José Buendía Hegewisch

La corrupción ocupa el centro de la negociación política y es de los principales recursos de la autoridad para tratar de desactivar conflictos, como el del magisterio, con  recursos públicos; para articular pactos políticos a favor de reformas o competir en las urnas; indispensable para formar clientelas políticas de legisladores, gobernadores, alcaldes y sus partidos en el Congreso federal, como en la ALDF u otras entidades, a través de la práctica generalizada de utilizar funciones y medios públicos en provecho de sus gestores, por ejemplo, el “diezmo” en el presupuesto o condicionar la entrega de recursos a la adjudicación de obras.

La desviación de recursos públicos o su “privatización” es un eje de la convivencia política, por la falta -en opinión de algunos- de proyectos en los partidos y el pragmatismo como especie de razón práctica para la supervivencia. Pero otros explican esa centralidad por el avance de la trasparencia para supervisar programas o el gasto público de gobiernos. La corrupción, sabemos, no ha disminuido en el país con la transparencia, pero ha pasado a un lugar central en la percepción y preocupación pública.

A pesar del consenso sobre el costo de la corrupción para la eficacia gubernamental y el desarrollo, al Congreso le  tomó un año y tres meses de negociación aprobar la reforma constitucional en transparencia. El último obstáculo se removió esta semana con la aceptación del PRI de que la única instancia que puede impugnar los fallos del IFAI sea la Consejería Jurídica de la Presidencia. Ahora, sus resoluciones serán prácticamente definitivas para todos los poderes, órganos autónomos, partidos y sindicatos, estados y municipios. Tendrá autonomía constitucional. Además, podrá atraer casos de impugnaciones en estados y municipios en los que la constante es el manejo opaco y discrecional de los recursos.

Los ejemplos son abundantes: la Comisión de Gobierno de la pasada legislatura de la ALDF, que presidía la actual senadora perredista Alejandra Barrales, crea un fideicomiso para entregar 250 millones en “becas” a universidades sin que se conozca el padrón de los supuestos 24 mil beneficiados; las denuncias de ediles contra el PAN en el Congreso por condicionar recursos presupuestales o de fondos especiales para obras a la contratación de empresas y proveedores “amigos”; la promesa de Rosario Robles, secretaria de Desarrollo Social, de dar a conocer todos los programas sociales dispersos en dependencias y niveles de gobierno, así como el padrón de beneficiarios; ahora, la decisión de los diputados en el Presupuesto 2014 de reservarse un fondo de obras sociales que asignarán discretamente.

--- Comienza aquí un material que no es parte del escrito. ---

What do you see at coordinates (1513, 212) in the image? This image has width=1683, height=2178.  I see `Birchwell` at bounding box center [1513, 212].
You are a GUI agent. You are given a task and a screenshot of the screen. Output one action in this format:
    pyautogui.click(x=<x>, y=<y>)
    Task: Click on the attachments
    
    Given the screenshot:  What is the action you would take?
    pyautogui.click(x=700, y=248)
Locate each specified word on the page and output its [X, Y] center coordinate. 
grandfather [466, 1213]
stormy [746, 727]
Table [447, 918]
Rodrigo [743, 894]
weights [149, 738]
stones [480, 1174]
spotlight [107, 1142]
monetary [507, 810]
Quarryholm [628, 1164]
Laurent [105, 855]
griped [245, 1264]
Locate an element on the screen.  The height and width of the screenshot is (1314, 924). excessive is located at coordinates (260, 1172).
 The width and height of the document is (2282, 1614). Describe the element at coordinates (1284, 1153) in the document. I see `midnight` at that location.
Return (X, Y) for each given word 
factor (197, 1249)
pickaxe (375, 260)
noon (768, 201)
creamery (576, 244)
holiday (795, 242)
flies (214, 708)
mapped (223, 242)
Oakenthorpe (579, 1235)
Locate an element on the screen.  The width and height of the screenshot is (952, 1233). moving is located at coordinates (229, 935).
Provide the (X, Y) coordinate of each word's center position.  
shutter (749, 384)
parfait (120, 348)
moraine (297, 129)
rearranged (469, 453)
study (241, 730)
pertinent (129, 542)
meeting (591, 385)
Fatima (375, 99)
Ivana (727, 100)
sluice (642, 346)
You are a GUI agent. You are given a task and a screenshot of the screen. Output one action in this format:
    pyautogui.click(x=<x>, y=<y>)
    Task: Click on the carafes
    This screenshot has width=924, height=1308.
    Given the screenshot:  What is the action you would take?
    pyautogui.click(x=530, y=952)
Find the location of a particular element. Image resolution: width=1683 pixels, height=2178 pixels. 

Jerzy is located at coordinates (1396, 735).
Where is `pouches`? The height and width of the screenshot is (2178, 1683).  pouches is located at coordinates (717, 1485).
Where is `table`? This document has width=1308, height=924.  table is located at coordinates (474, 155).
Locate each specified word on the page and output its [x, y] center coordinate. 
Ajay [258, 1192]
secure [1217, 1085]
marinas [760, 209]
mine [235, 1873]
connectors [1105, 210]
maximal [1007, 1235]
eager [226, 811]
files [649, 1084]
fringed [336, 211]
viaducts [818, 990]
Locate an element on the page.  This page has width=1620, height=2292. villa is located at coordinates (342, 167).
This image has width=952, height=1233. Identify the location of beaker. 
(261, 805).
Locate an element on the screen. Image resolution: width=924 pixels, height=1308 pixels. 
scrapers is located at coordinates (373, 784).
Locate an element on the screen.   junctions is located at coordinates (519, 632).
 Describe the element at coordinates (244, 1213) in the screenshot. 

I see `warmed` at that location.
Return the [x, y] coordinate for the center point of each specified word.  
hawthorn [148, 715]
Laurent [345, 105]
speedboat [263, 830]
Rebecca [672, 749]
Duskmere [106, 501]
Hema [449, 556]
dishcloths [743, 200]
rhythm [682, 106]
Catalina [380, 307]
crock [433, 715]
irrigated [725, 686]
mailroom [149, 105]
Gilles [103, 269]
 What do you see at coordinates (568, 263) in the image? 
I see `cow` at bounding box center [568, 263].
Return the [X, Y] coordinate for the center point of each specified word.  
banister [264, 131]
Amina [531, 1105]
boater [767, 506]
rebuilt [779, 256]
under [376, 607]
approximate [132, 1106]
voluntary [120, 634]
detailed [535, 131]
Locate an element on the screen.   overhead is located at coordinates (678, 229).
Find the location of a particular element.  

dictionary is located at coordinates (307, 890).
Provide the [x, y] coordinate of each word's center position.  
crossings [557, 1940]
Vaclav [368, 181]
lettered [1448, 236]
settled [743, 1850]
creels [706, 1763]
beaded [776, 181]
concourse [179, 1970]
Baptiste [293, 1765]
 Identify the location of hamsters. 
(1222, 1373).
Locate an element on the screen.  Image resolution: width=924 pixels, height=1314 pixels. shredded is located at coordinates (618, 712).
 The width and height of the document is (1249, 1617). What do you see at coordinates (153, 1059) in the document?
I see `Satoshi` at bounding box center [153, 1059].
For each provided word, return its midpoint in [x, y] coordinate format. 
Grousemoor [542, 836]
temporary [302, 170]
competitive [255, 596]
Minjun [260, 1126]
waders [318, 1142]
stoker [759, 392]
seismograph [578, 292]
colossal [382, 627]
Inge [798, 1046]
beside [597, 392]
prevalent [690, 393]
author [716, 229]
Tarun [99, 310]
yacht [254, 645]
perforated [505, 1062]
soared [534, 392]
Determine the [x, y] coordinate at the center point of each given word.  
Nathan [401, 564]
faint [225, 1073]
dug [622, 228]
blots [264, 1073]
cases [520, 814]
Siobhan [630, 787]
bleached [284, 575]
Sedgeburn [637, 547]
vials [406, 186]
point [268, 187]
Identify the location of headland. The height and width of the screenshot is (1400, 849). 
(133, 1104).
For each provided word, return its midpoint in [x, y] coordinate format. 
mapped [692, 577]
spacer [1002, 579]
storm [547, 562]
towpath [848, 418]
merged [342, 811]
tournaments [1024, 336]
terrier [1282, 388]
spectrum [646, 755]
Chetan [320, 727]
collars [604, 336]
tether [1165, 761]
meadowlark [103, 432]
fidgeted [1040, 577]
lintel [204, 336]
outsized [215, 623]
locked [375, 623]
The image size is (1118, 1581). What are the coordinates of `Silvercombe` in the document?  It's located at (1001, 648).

La reforma en transparencia y una comisión anticorrupción fueron las primeras promesas del actual gobierno para modificar la “forma de ejercer el poder”. Su incumplimiento impedirá que acompañen, de entrada, al Presupuesto 2014, y que otra vez haya insuficientes mecanismos para asegurar transparencia y eficacia del dinero público. No obstante, la reforma de trasparencia es un avance cuando en rubros con creciente presupuesto, como la seguridad pública, la información sobre adquisiciones se reserva con el pretexto de la seguridad nacional.

La reforma constitucional obligará a homologar las legislaciones locales, aunque incluso leyes avanzadas como en el DF han sido insuficientes para disuadir a autoridades de hacer política con dinero público, como prueba, el fideicomiso de la ALDF ¿En qué medida la reforma puede fortalecer los pilares de una nueva gobernabilidad basada en la participación ciudadana, la transparencia y rendición de cuentas?

La posibilidad de que el IFAI ayude a abrir la transparencia en los estados dependerá de que los ciudadanos de las entidades ejerzan sus derechos. El mayor obstáculo para ello es la impunidad en las denuncias de corrupción que, generalmente, cancelan la rendición de cuentas. Sin consecuencias y sanciones de los actos públicos y de sus responsables, los derechos se vacían de contenido y pierden su valor.

El problema no es sólo de transparencia, sino de que las denuncias de prácticas de funcionarios públicos en beneficio económico o de otra índole, de sus propios gestores, no conducen a nada. Cuando la corrupción se denuncia y nada pasa, es difícil esperar que la gente se involucre en la solución de los problemas de la comunidad. La opción es  preparase para sortear el cohecho y el soborno que debe pagar para sobrevivir más allá de su derecho a la transparencia.